Street Art’s controversial history has often centred on this touchstone debate. Long associated with crime and gangs, graffiti tipped into the realm of art during the 1970s and 1980s. Artists including Jean-Michel Basquiat, Keith Haring, among others revolutionised guerrilla tagging of the urban environment with their distinctive visions.

The term ‘street artist’ also evolved and come to be applied to this work. Once graffiti because it is often far more detailed and artistic than your average graffiti scribble. Where on might associate graffiti with a spray-painted tag or moniker, street art is often far more in-depth. Most use their work to make social or political commentary, often drawing figures or murals with anti-establishment messaging.

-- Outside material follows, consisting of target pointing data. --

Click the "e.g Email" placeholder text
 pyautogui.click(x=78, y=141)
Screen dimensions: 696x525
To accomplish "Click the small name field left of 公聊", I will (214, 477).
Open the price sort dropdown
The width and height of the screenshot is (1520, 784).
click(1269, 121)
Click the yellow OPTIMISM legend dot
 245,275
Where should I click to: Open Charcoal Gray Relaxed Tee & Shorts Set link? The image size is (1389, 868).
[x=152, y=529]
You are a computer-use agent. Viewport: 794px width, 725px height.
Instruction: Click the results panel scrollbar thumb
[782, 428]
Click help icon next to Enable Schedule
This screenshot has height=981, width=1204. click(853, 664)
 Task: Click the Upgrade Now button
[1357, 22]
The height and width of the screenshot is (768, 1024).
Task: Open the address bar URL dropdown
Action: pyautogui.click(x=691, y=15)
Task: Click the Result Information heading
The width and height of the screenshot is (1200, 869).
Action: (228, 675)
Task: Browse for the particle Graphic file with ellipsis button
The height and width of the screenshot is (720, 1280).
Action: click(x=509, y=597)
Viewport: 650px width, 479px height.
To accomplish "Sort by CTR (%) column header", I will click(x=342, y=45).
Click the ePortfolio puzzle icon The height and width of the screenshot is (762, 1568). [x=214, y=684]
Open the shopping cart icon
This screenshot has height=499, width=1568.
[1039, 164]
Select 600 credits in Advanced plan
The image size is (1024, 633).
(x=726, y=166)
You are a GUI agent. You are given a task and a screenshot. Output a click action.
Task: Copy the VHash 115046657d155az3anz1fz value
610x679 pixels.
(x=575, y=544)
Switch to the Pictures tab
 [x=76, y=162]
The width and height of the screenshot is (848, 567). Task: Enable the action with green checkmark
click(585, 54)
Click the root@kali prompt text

But how can we draw the line here?

Whether graffiti is art or crime has an implication in protecting the integrity of a street artist’s work. If considered art, these creative works would likely be shielded under the Visual Arts Right Act (VARA).VARA protects the work of visual artists from intentional distortion, mutilation or other modification. Under VARA, works of art that meet certain requirements afford their authors additional rights in the works. Regardless any subsequent physical ownership of the work itself, or regardless of who holds the copyright to the work. For instance, a painter may insist on proper attribution of his painting. In some instances may sue the owner of the painting for destroying it even if the owner lawfully owned it.
VARA exclusively grants authors of works that fall under the protection of the Act the following rights:

  • Legal right to claim authorship;
  • Right to prevent use of one’s name on any work that has been distorted, mutilated, or modified;
  • Right to prevent any destruction of a work of recognized stature, and any intentional or grossly negligent destruction of that work is a violation of that right;

Many artists claimed that their VARA rights were violated when their street art has been painted over or otherwise covered up. Despite such broad definitions, VARA has a narrow reach. Courts have been somewhat divided on whether VARA can be claimed by street artists in order to recover their covered-up work. Many street artists who have attempted to claim that their VARA rights were violated have been met with resistance from courts. Majority of courts have clung to the requirement that the work be of ‘recognized stature’ in order to prevent destruction.

Is Street Art Legal?

Whether or not street art is ‘legal’ remains an issue when legitimizing street art. Some are taking steps to address that issue. Los Angeles recently passed a new murals ordinance making street art legal. Therefore is only legal if you pay for a permit, get permission from the location, and publicly post your intentions. Shepard Fairey, best known for his Obama Hope poster and his Obey campaign, has teamed up with renowned graffiti artist, Risk to create a major piece in Skid Row.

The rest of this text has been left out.